A girl chronicles her harrowing journey through the American foster and adoption system.
Novelist Griffin expresses an enduring love for her birth mother, Katherine, who was forced to give up her children in 2000, when the author was just 10. In a series of letters with commentary, Griffin attempts to catch her mother up on her formative years, when she was shuffled from one unhappy foster-family experience to another. An illuminating chapter familiarizes readers with Katherine herself—a woman who was brought up in a religious family and who ultimately succumbed to drug addiction when Griffin was a child. This biographical section is pivotal and informative, forming a foundation for the later story. The author’s tone is notably gracious and heartfelt and never accusatory, embittered, or resentful. Instead, Griffin writes earnestly in delicately detailed, chronological episodes. While living with her first foster family, she was mistreated, she says, and found herself in a constant state of “uncertainty, anger, and depression.” Child Protective Services removed Griffin and her siblings from that home and placed them in different, crowded houses, filled with other, unsupervised kids who abused them. When Griffin and her family members were all finally adopted by a family from upstate New York, their heartbreaking cross-country journey from Nevada presaged great homesickness and jarring changes for which they weren’t mentally or physically prepared. The new family’s son punched Griffin in the face immediately upon meeting her, and the adoptive mother despised the author’s temperamental attitude.
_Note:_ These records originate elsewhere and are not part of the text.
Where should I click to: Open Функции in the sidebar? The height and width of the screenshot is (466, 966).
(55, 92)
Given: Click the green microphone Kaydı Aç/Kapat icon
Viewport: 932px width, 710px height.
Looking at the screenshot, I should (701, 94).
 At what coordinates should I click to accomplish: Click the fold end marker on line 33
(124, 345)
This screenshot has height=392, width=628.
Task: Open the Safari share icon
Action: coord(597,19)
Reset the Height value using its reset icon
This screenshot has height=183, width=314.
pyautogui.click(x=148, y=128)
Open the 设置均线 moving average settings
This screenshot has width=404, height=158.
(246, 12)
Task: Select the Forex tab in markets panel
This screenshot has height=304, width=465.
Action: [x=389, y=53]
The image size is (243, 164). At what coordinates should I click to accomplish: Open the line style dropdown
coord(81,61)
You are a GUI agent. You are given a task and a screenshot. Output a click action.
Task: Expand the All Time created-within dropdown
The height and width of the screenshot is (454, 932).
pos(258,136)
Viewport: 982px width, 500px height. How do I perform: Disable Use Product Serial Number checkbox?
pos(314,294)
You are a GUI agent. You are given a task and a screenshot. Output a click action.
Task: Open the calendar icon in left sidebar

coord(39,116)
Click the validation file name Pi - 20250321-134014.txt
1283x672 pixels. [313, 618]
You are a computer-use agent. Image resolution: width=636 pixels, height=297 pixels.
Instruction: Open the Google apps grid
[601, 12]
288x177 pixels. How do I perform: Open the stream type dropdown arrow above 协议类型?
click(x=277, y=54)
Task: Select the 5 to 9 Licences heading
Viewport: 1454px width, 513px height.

Years of violent aggression between the adoptive family and Griffin’s siblings followed, the author says. The strict, churchgoing adoptive mother decided to change all of the siblings’ names; Griffin’s became “SaraJane.” She also forced all of the children to be baptized. The author writes of various fear tactics and mind games that Griffin and her brothers and sisters had to deal with while living in their new home. By the time the author became a teenager, her animosity for her adoptive mother had risen to violent levels, and investigations of the household by social workers became frequent. The author struggled to overcome the fear and shame that her adoption experience had instilled in her. Griffin has a distinct talent for expressive prose and exacting detail. However, this can make for difficult reading, particularly during the foster-care years, when her experiences were so challenging and melancholy. She concludes her memoir with a series of dramatic foster-care–related statistics and one final missive to her birth mother about her advocacy for foster children and their parents through a new venture called Katherine’s Place. Although there isn’t much uplifting material in this remembrance of childhood trauma, there is a sense of forgiveness and inner peace, particularly in a late account of the author’s reconnection with her biological father, Stanford. This feeling of empathy and resolution ends the book on a particularly poignant note.
A searing, authentic journey into and out of a broken family situation.